The GeForce RTX 3090 is a stunning value for prosumers who want to put it to work and play on the side, on the other hand. The improvements in Nvidia’s Ampere architecture makes the RTX 3090 significantly faster than previous-gen gaming flagships and AMD’s rival Radeon VII in content creation and GPU compute tasks, and its massive 24GB of GDDR6X memory lets this card perform tasks that consumer graphics cards with less VRAM simply can’t, like editing 8K video. The RTX 3090 also supports NVLink, unless the rest of the RTX 30-series lineup.

msi gaming x trio bfgpu 9 Brad Chacos/IDG

Left to right: Nvidia GeForce RTX 3080 Founders Edition, then Nvidia RTX 3090 FE, then MSI RTX 3090 Gaming X Trio.

Look: If you need the GeForce RTX 3090, you probably already know it. If you’re on the fence, check out exhaustive review of Nvidia’s GeForce RTX 3090 Founders Edition, where we dig deep into its content creation and 8K gaming chops as well as our standard benchmarks. And if you do need it for work, you’ll probably consider the GeForce RTX 3090 a sterling value, as it costs a whopping $1,000 less than the (slower) RTX Titan did.

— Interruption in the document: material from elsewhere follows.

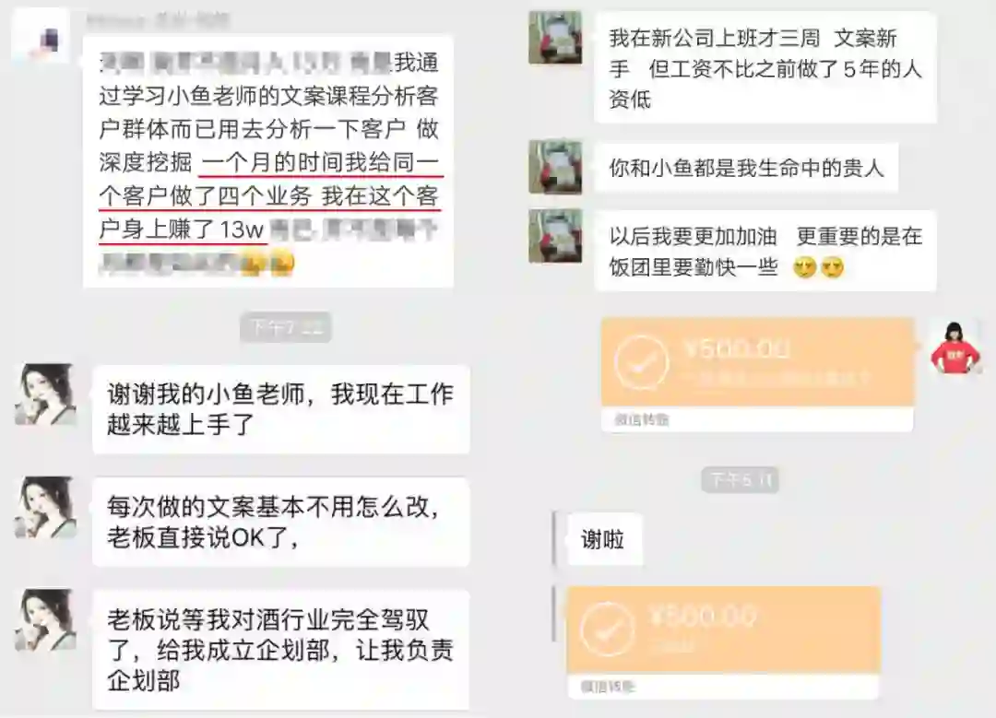Click the checkmark icon in lower transfer
The image size is (996, 718).
tap(608, 629)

Okay. So you want an RTX 3090. Should you get the MSI Gaming X Trio?

We’d recommend opting for Nvidia’s GeForce RTX 3090 Founders Edition if you can snag one, actually. It delivers the same essential level of performance but uses significantly less power while running cooler and staying utterly silent. The mild factory overclock that MSI applies to the Gaming X Trio definitely makes it sweat harder—especially in power draw. The fact that Nvidia’s FE costs $90 less is the cherry on top.

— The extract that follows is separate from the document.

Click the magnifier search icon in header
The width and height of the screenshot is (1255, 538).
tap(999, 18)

You won’t be disappointed if you snag MSI’s customized graphics card, though. It’s hellaciously fast, and while it’s not as cool or as quiet as Nvidia’s Founders Edition, it’s still very cool and very quiet. This is a great cooling design; Nvidia’s is just phenomenal. And if you want RGB lighting (or don’t want to fuss with an ugly 12-pin power adapter), then you’ll prefer MSI’s card.

msi gaming x trio bfgpu 2 Brad Chacos/IDG

At $1,589, the MSI Gaming X Trio won’t be as exorbitantly priced as some many other custom RTX 3090 models. Then again, MSI’s custom offering lacks some niceties you’ll find on other models. You won’t find luxurious extras like a dual-BIOS switch or fan control headers that tie into GPU speed, and while MSI’s heavy use of plastic could be overlooked with the RTX 3080 version of the Gaming X Trio, it’s worth pointing out here. If you’re spending a solid four figures on a graphics card, details count.

Bottom line? The MSI RTX 3090 Gaming X Trio is a good version of a highly specialized GPU. Get Nvidia’s cheaper, slightly better Founders Edition if you can, but don’t hesitate to snap up the Gaming X Trio if Nvidia’s model sells out. Just make sure your workload—and your power supply—can handle it.